Pointing rows for screenshots and pages:
****
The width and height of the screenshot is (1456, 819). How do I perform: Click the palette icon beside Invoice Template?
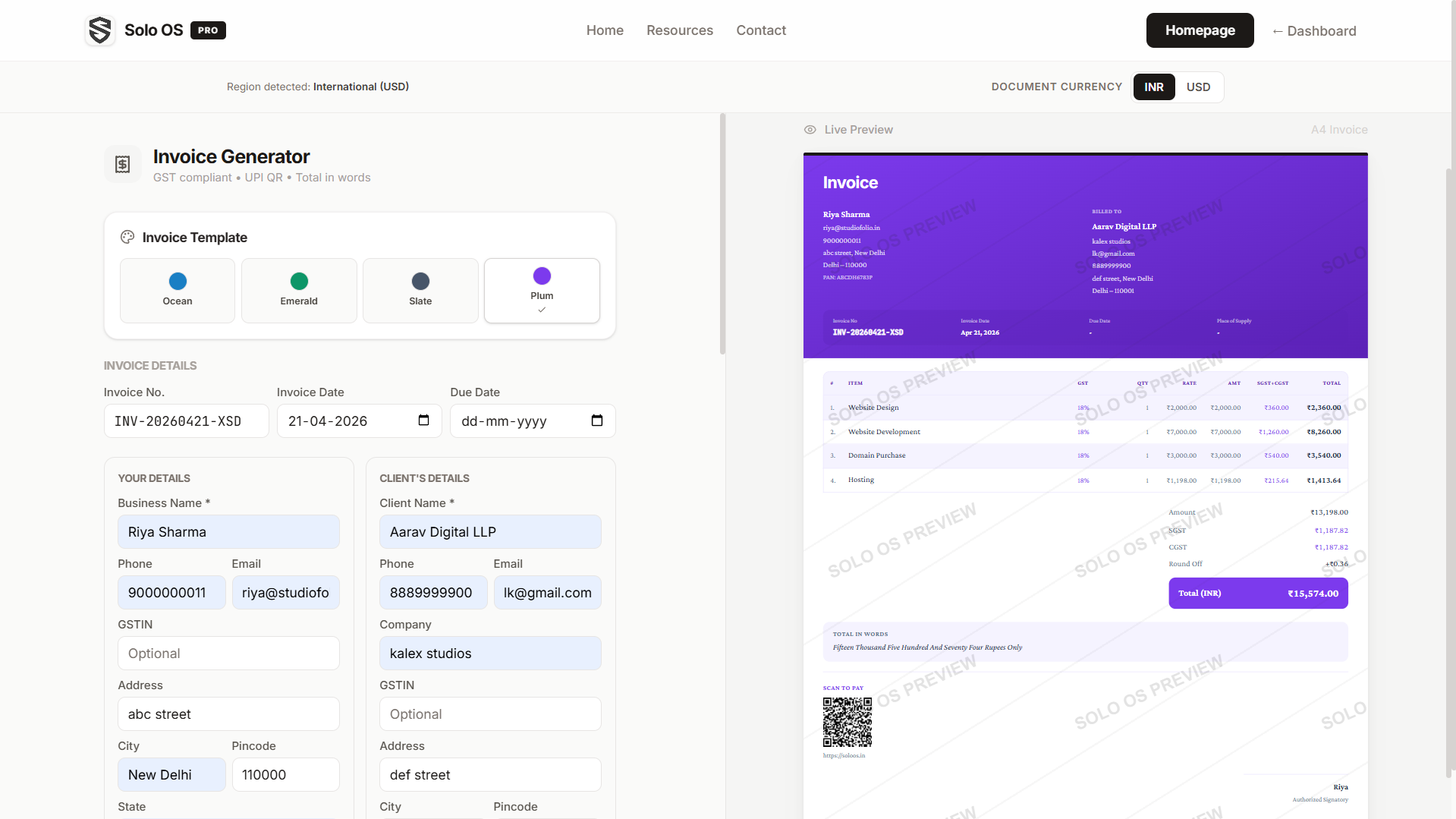pos(127,237)
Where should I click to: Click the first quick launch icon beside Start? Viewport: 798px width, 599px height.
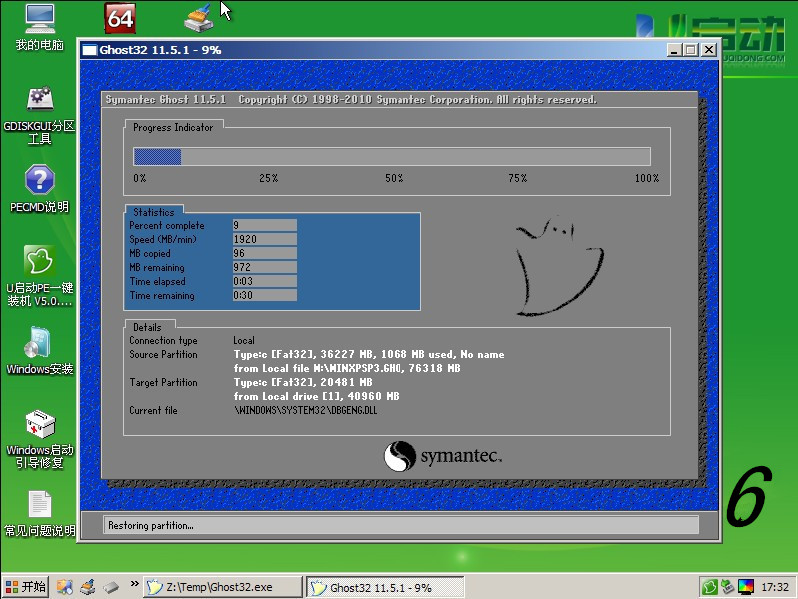click(65, 587)
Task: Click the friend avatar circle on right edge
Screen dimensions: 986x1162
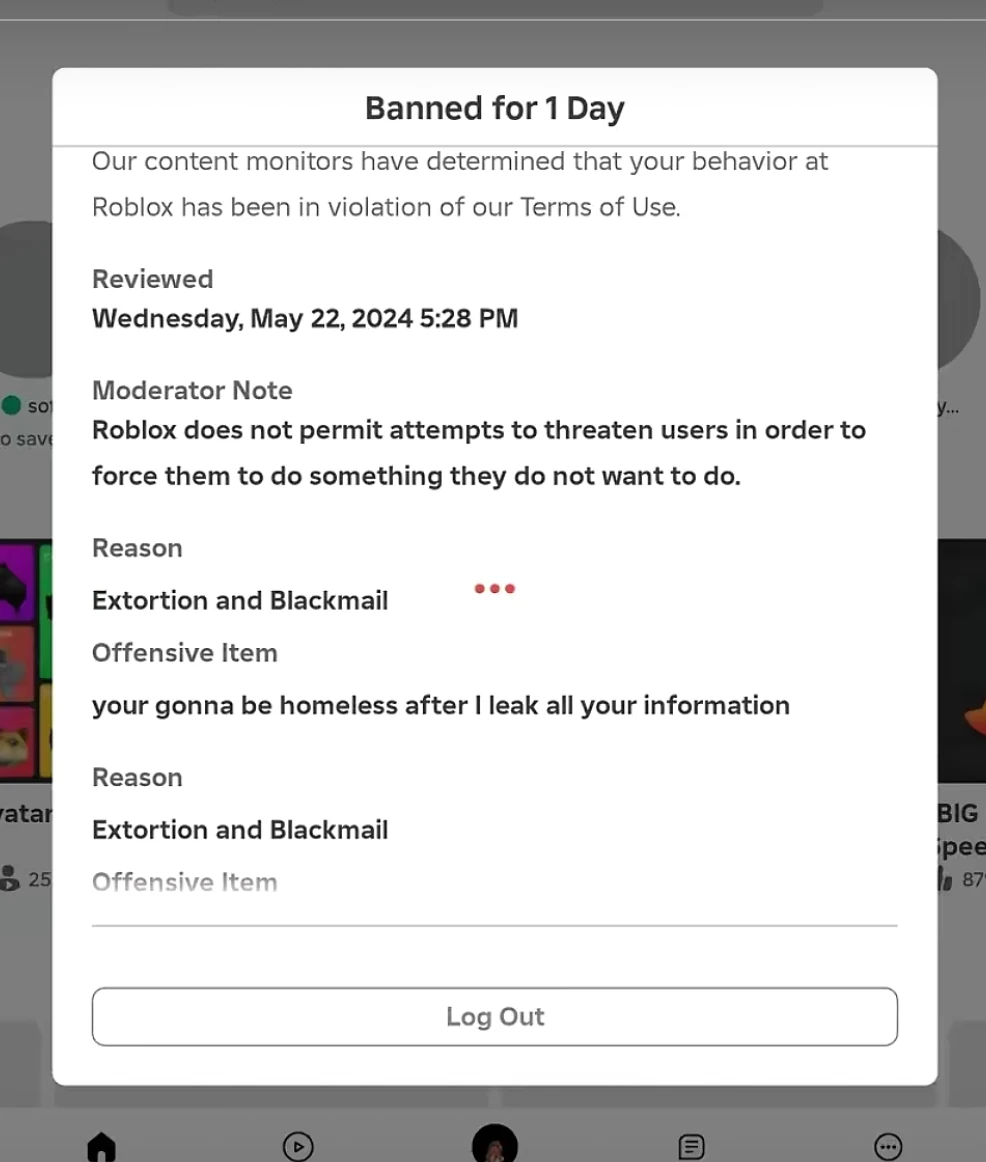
****
Task objective:
Rewrite the rows above, changing "icon" to "button" and keeping everything else the same. Omit the pictures from your answer.

Written response:
The width and height of the screenshot is (1456, 819). How do I perform: Click the palette button beside Invoice Template?
pos(127,237)
Where should I click to: Click the first quick launch button beside Start? Viewport: 798px width, 599px height.
click(65, 587)
Task: Click the friend avatar circle on right edge
Screen dimensions: 986x1162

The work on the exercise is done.